For the data that follows, print the line with "You are a GUI", the line with "Image resolution: width=610", and all lines between them, exactly as they stand. Omit pictures and add nothing.

--------------------------------------------------

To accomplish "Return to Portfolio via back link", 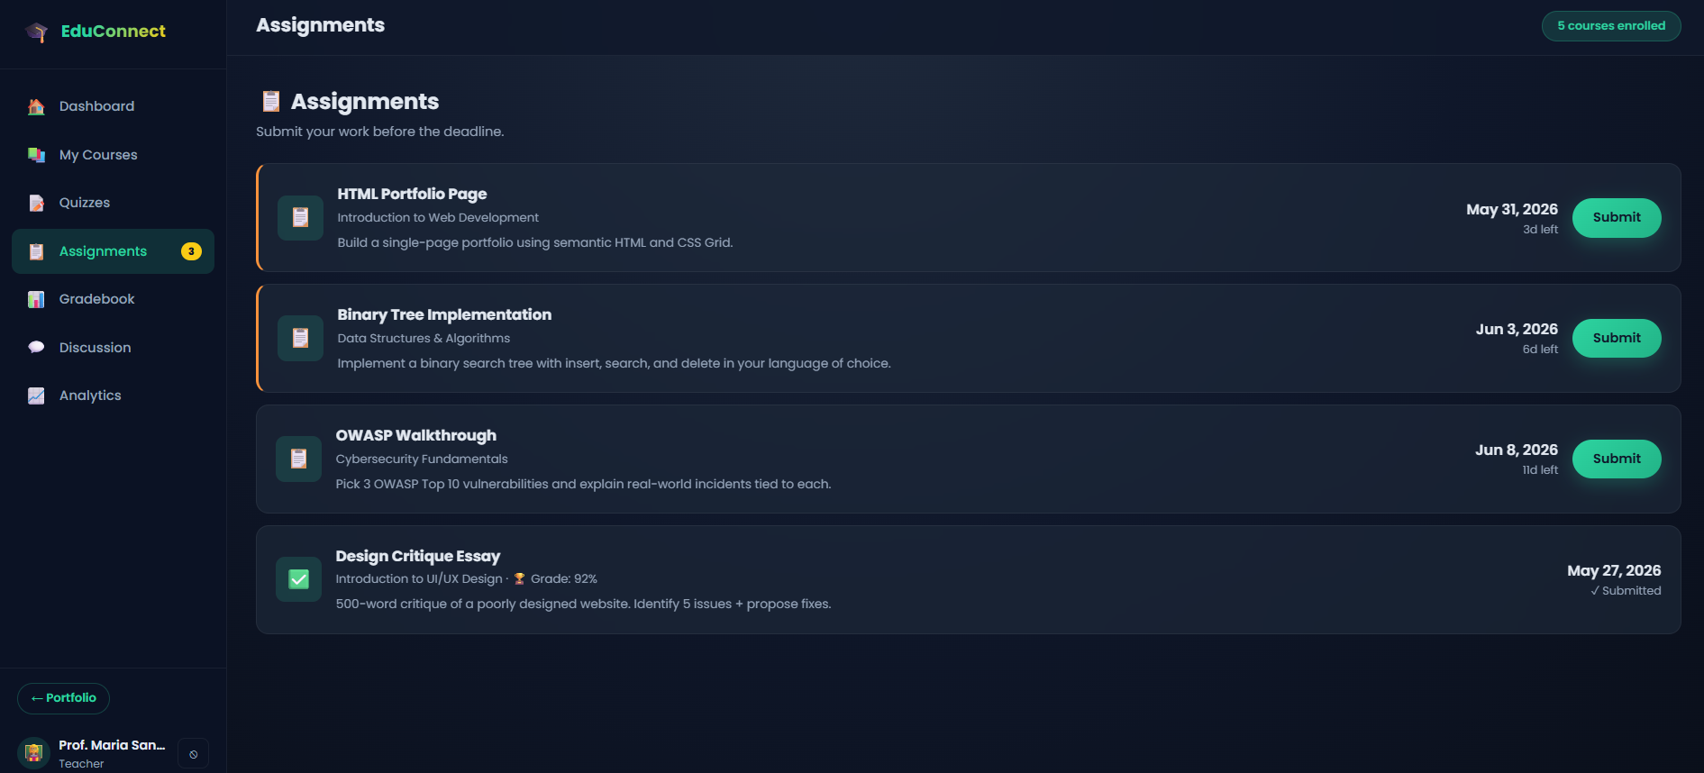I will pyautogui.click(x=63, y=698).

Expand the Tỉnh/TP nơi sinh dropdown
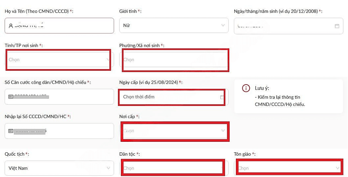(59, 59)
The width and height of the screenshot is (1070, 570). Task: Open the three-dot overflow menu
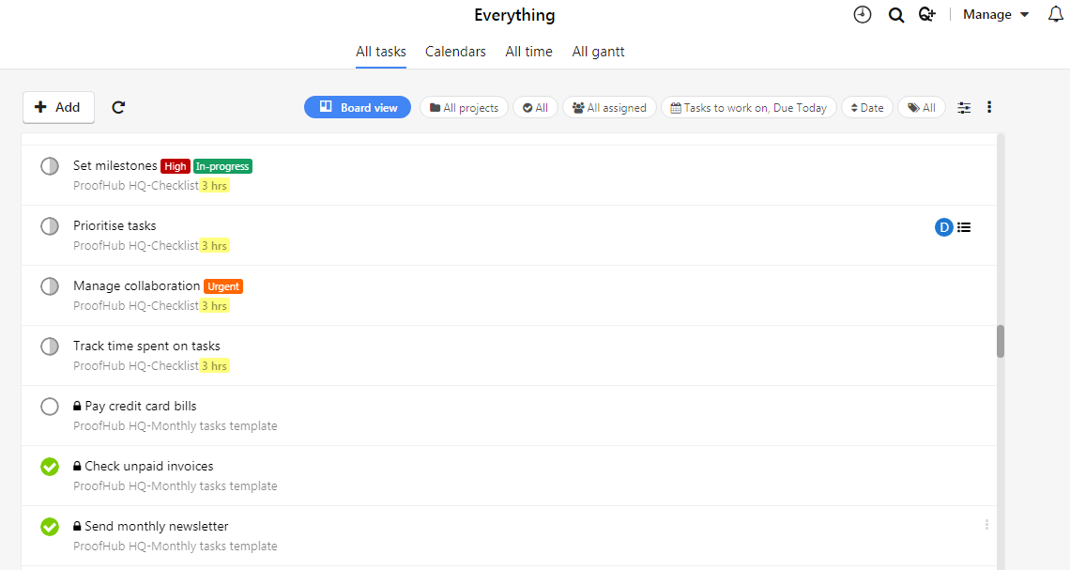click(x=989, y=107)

--------------------------------------------------

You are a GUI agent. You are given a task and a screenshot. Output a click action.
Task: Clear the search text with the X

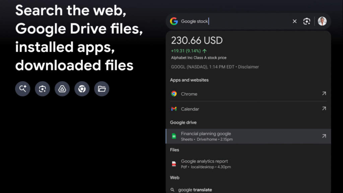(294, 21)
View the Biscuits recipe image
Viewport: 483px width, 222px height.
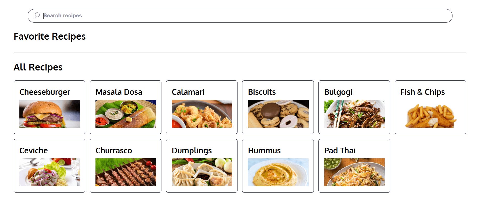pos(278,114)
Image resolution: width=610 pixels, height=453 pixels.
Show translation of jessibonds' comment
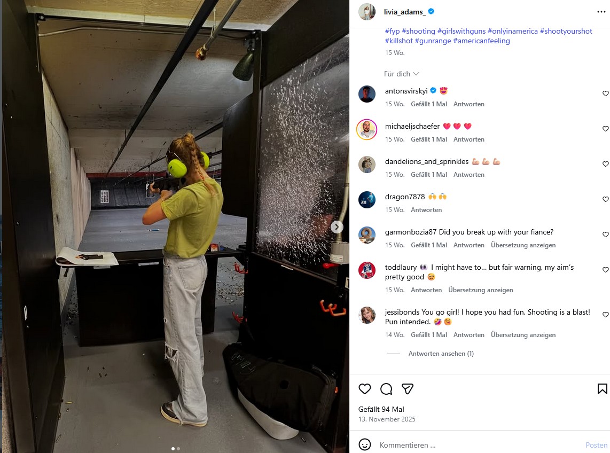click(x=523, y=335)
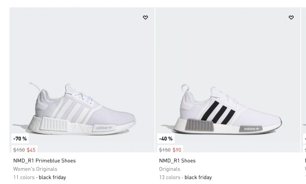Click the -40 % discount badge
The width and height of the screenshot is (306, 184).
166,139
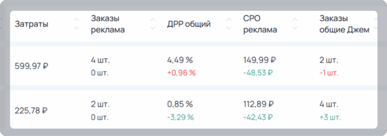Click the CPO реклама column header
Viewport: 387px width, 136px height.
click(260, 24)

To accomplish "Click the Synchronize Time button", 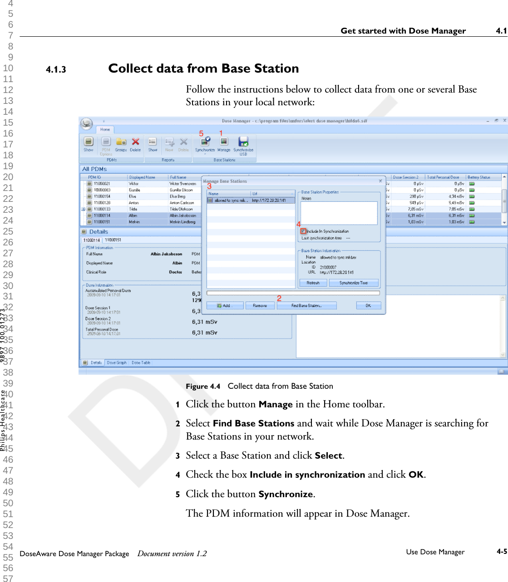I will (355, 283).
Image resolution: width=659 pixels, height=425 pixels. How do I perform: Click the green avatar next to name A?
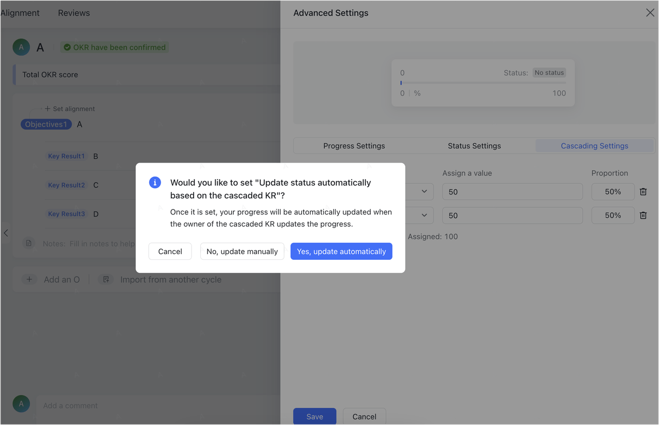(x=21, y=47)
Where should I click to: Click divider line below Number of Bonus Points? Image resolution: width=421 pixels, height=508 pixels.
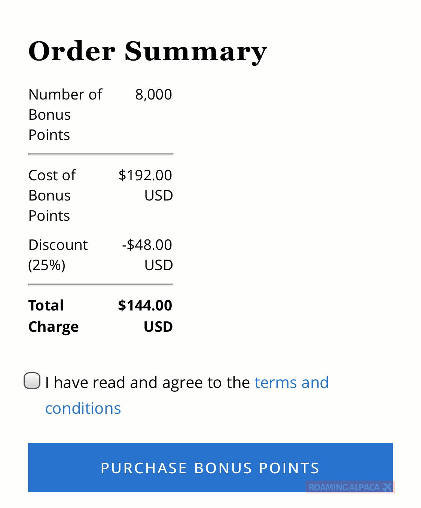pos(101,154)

--------------------------------------------------

— Task result —
You are a GUI agent. You are given a task and a screenshot. Output a click action.
Task: Clear the search text with the X

(294, 21)
View the Biscuits recipe image
Viewport: 483px width, 222px height.
pos(278,114)
Image resolution: width=610 pixels, height=453 pixels.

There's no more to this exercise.